Data
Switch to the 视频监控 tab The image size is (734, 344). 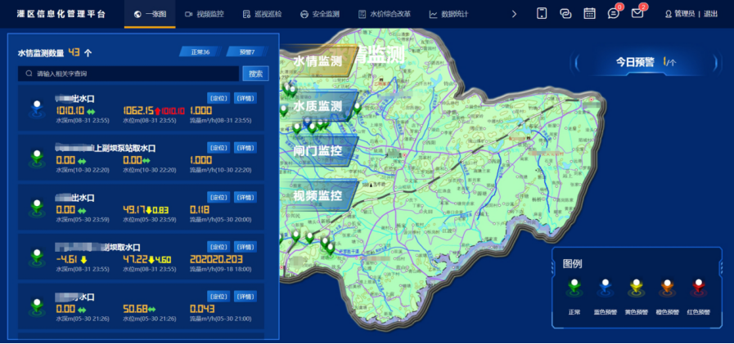pyautogui.click(x=204, y=14)
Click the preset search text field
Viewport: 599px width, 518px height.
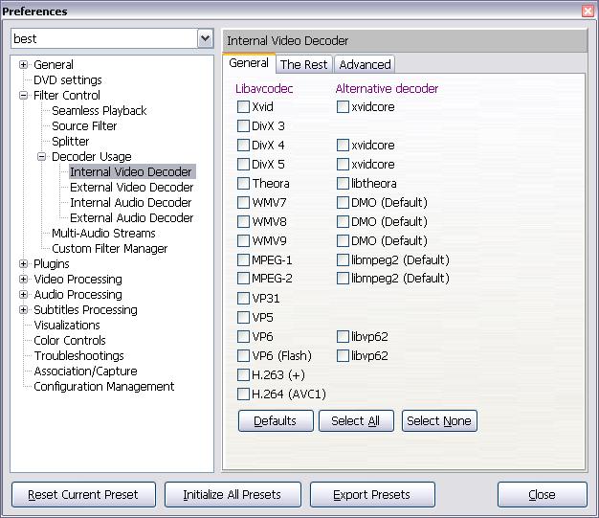[102, 39]
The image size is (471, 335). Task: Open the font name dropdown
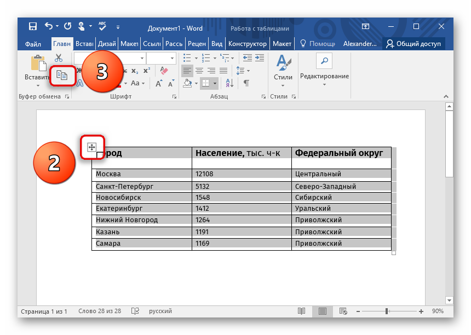click(142, 58)
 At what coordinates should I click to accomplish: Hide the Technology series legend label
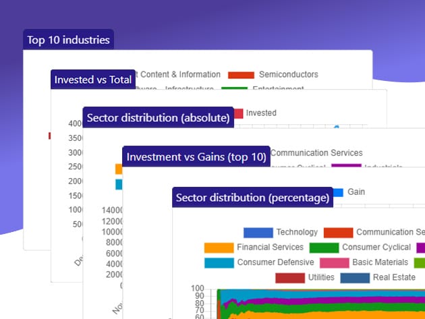pos(296,233)
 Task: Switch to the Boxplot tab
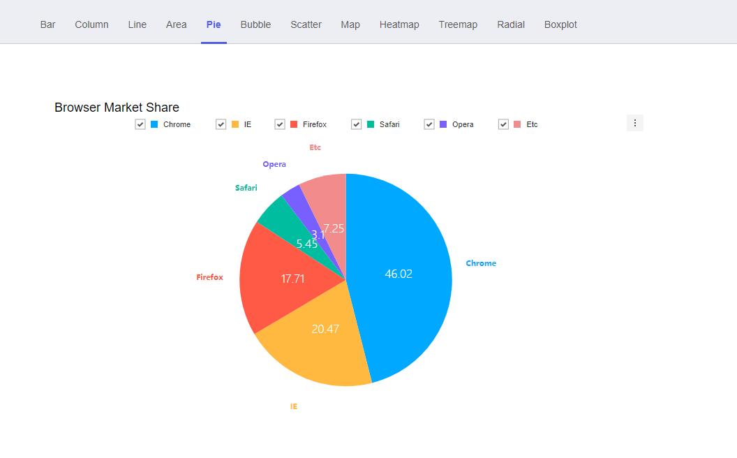tap(560, 24)
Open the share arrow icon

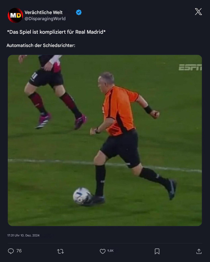(199, 251)
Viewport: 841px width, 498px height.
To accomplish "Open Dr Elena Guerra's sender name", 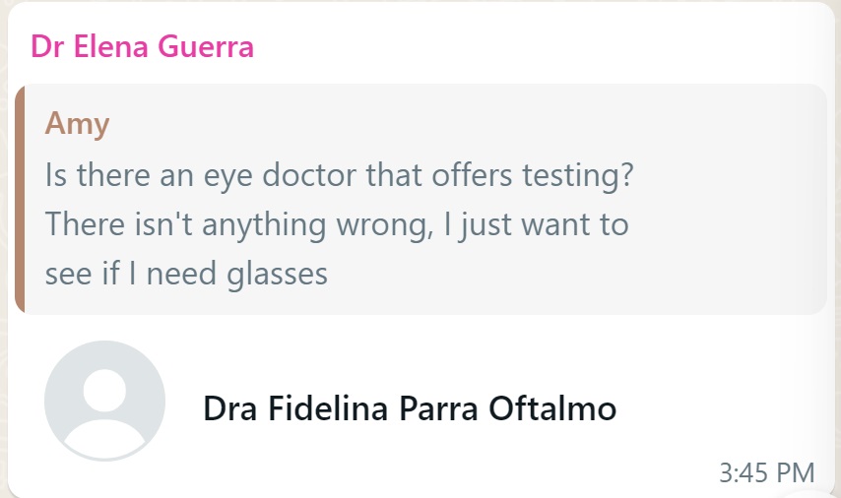I will pyautogui.click(x=142, y=46).
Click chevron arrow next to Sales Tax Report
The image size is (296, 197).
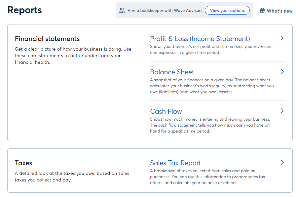pos(282,162)
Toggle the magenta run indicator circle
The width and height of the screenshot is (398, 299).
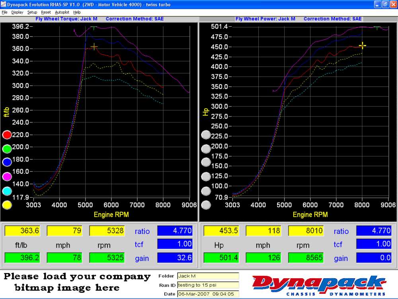click(x=7, y=177)
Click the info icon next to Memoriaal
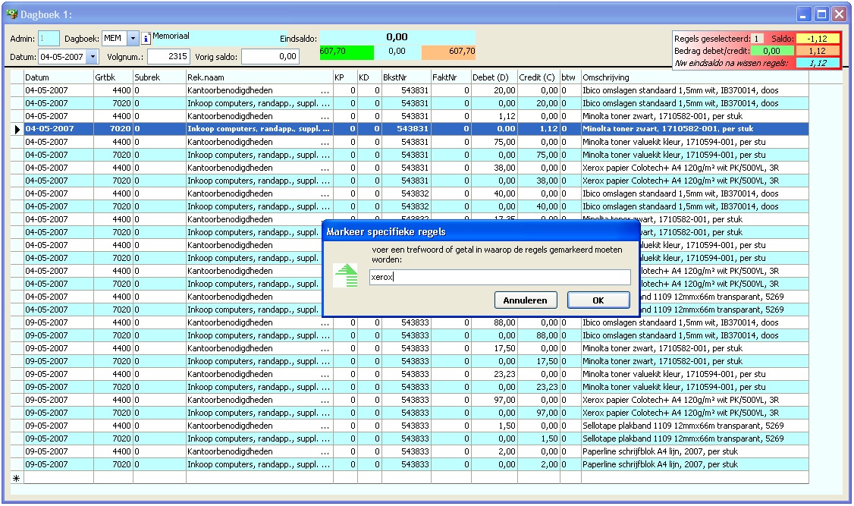Image resolution: width=854 pixels, height=506 pixels. pos(146,38)

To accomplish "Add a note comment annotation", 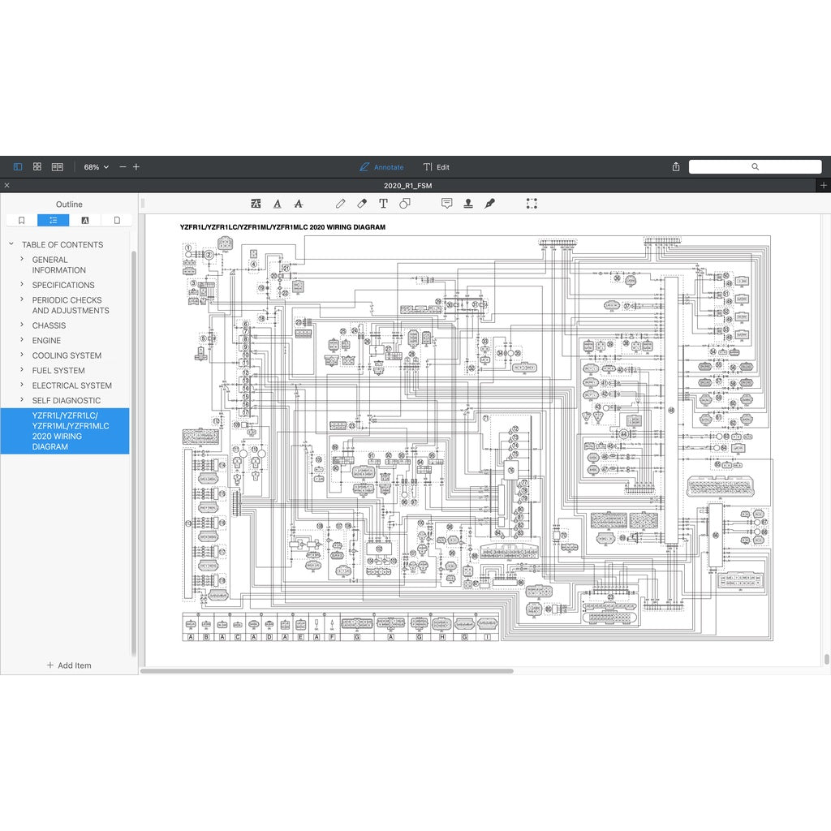I will click(446, 204).
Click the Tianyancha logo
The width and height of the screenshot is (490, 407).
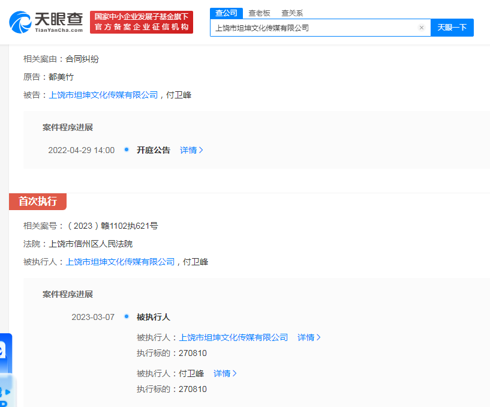46,22
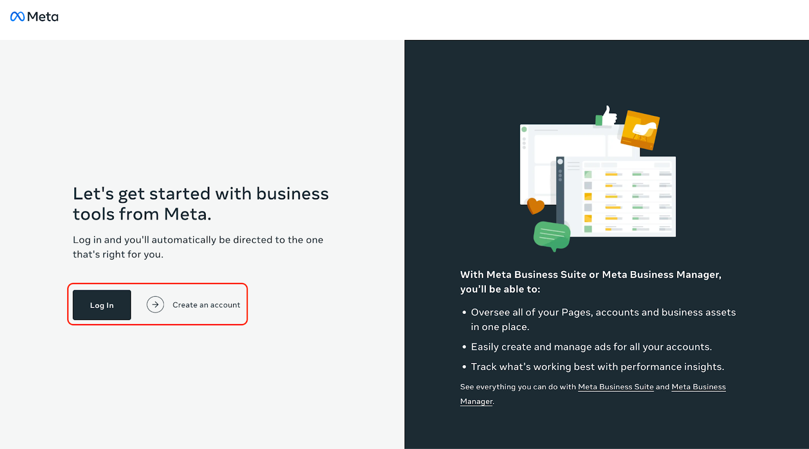The height and width of the screenshot is (449, 809).
Task: Click the "With Meta Business Suite" heading
Action: 591,282
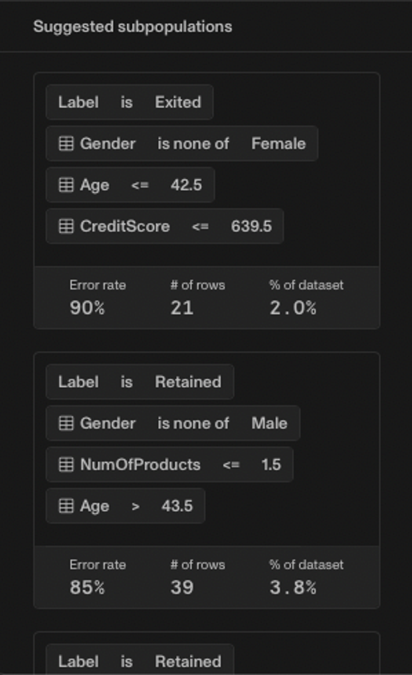Viewport: 412px width, 675px height.
Task: Click the table icon beside CreditScore
Action: point(66,226)
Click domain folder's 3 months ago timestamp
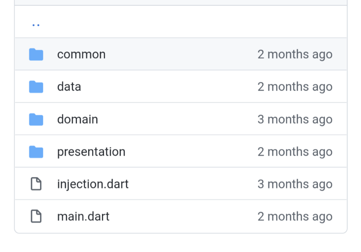The height and width of the screenshot is (252, 361). [x=295, y=119]
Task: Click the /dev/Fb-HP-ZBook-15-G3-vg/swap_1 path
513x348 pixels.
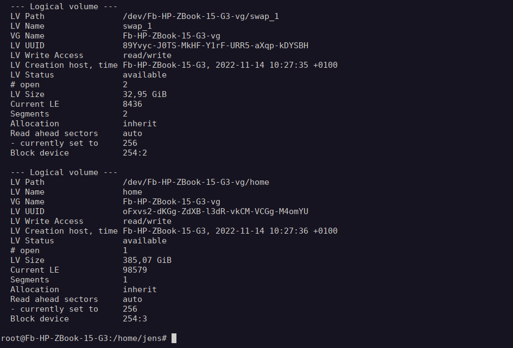Action: click(201, 16)
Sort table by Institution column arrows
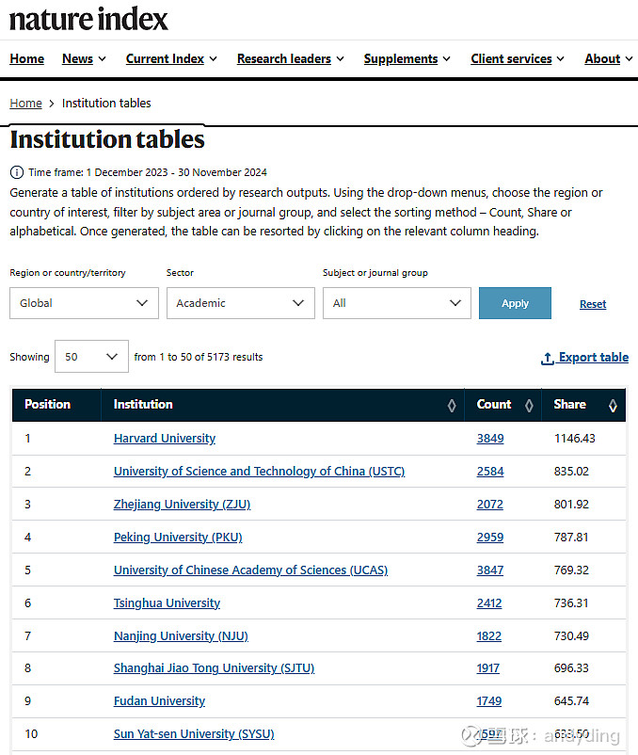This screenshot has height=755, width=638. coord(452,405)
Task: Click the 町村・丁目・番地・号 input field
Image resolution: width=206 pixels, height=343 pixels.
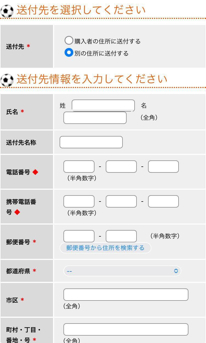Action: click(126, 329)
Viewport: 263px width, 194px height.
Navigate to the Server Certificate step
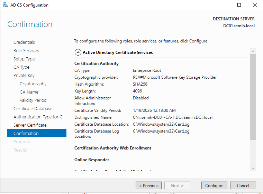30,125
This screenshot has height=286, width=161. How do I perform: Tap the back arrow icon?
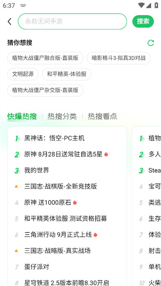pyautogui.click(x=9, y=22)
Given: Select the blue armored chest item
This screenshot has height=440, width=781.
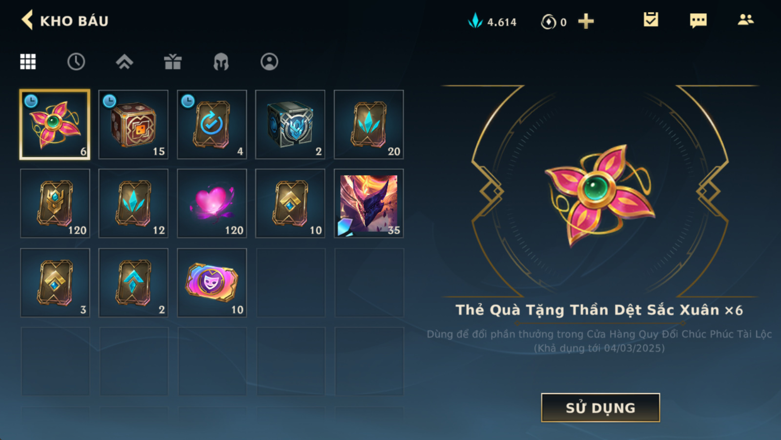Looking at the screenshot, I should (290, 125).
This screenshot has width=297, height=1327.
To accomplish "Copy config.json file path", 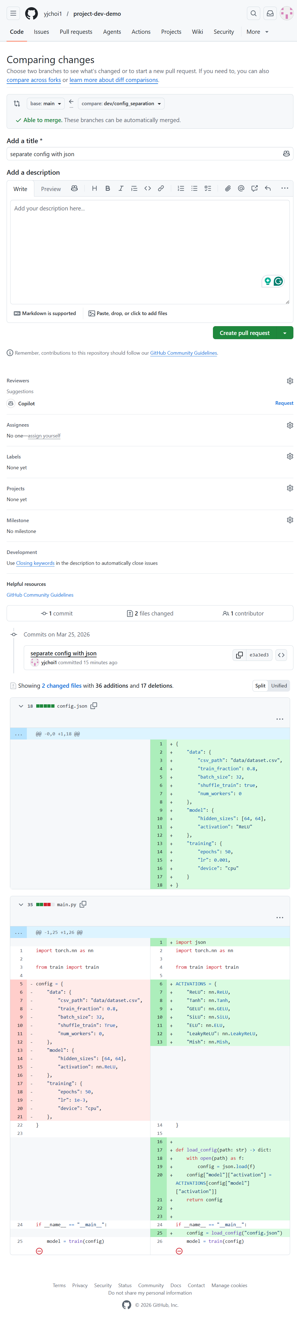I will 94,706.
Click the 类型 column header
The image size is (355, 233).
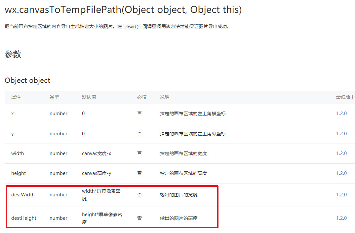(54, 97)
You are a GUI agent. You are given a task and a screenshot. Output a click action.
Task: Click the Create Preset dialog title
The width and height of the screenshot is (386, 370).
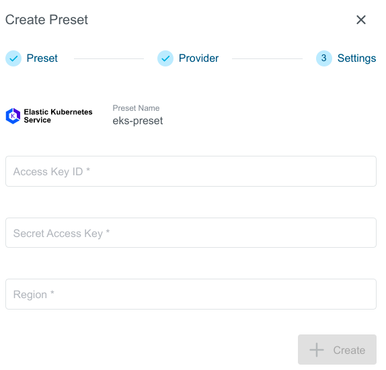[x=46, y=19]
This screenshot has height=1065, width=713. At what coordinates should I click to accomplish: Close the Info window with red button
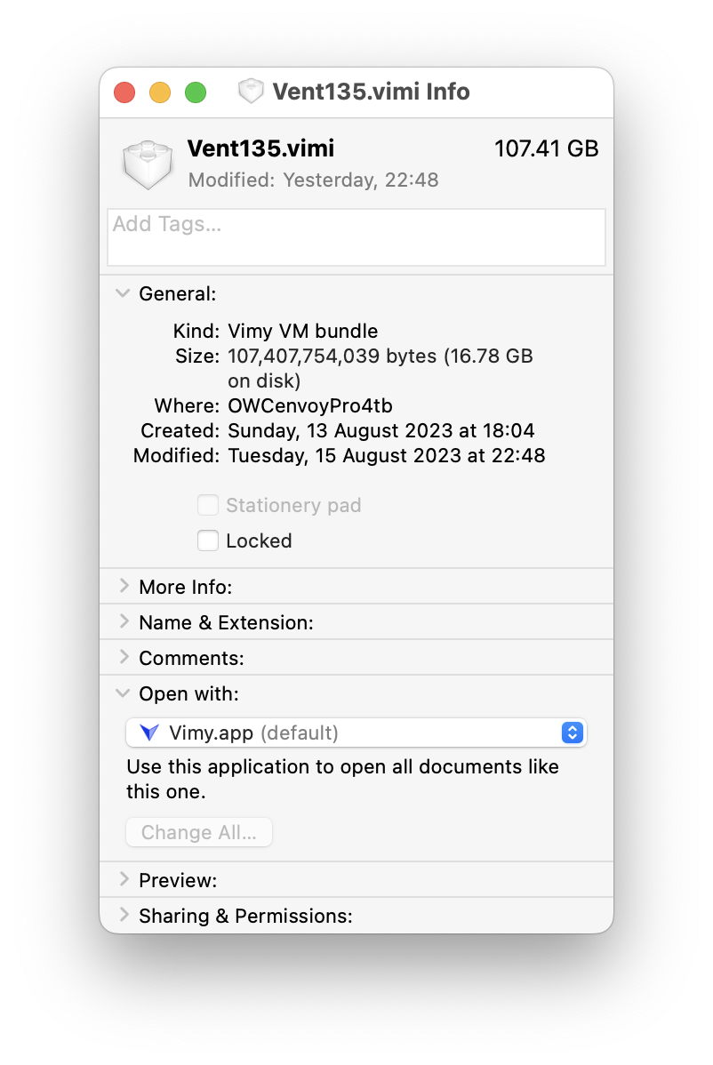(124, 92)
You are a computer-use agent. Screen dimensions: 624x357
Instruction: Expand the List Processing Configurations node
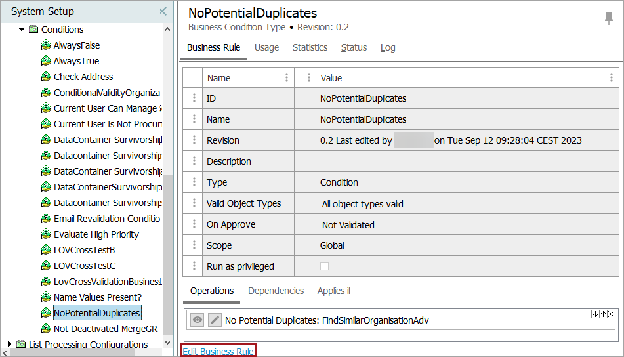coord(9,345)
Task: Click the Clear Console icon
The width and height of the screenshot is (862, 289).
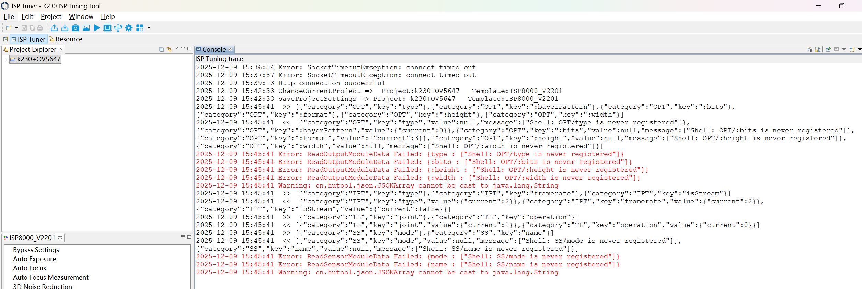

Instructions for the task
Search the records for lines holding the word "field", then copy each line you find.

Exercise solution
Click the preset search text field
Task: Click the 町村・丁目・番地・号 input field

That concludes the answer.